I plan to graduate summer 2020, and I hope to continue building tools for data analysts. These days, I am particularly interested in scaling analysis teams. I think the history of the individual/organization's programming traces has huge potential to make analaysis easier by allowing the tools to build custom on-the-fly interactive visualizations/models and and surfacing relevant information synthesized from history.
Interactive visualization is increasingly popular for data analysis---questions can be quickly specified and answered. However, these interfaces are difficult to program even for those well versed in query languages, such as SQL, and visualization libraries, such as Vega-Lite.
The difficulty manifests on two different levels. First is the effort taken to "wire up" frontends with backends, which involves mundane and repetitive efforts like mapping application-level manipulations to query languages, as well as tough issues like coordinating concurrent and asynchronous events. Second is the more subtle effort to type the code---compared to direct manipulation techniques like brushing, coding is OOM slower and requires the analyst to context switch.
In my PhD work, I created two new projects.
DIEL is a library that makes interactive visualizations as easy as writing relational queries. By adding "event tables" to a client-server federated database, the specification of the interaction logic is agnostic to where the data lives, client or server. Much like how when one writes the same query whether the tables are spread over two countries or on the same laptop, in DIEL the developers are agnostic to the location of the data.

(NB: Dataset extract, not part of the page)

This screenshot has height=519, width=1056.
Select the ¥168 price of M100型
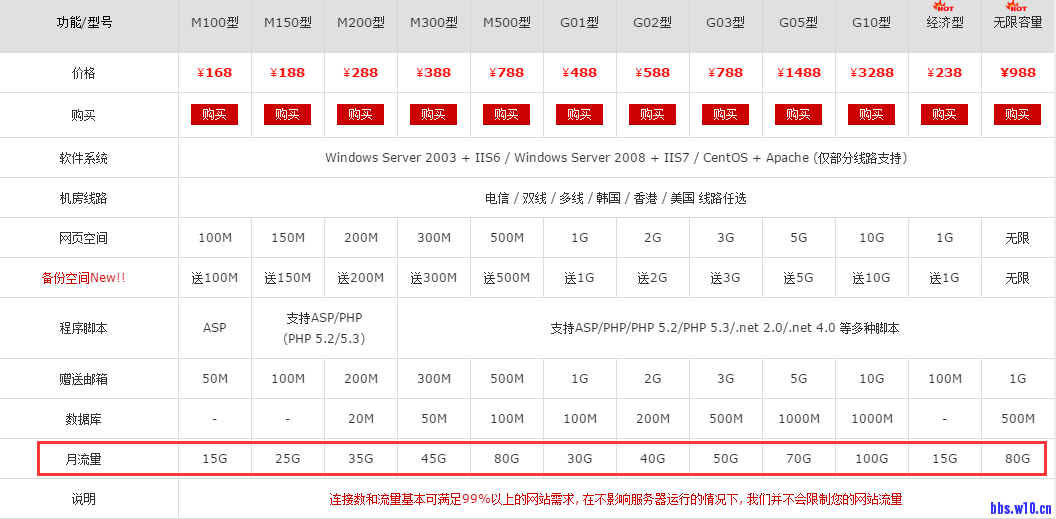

The caveat to the agnosticism is that latency often causes a design issue, and to create responsive and consistent UI, the developer need to be able to reason about events' relative ordering, which is exposed in the DIEL design. To read more: scaling, concurrency and consistency.
MIDAS builds on this duality of queries and interactions in DIEL. It is a notebook extension that creates interactive visualizations inferred from queries already written. The developer can move smoothly between the two mediums, picking either one when the best suited, because the interaction is reified into code.
I grew up in China (Taiyuan, Beijing) and the UK (Nottingham). I love good books (a big Woolf fan), conversations, and activities that help me move with intention (like rock climbing). After a stint with soylent and "rationality", I now spent a lot of my non-professional time cooking and being silly.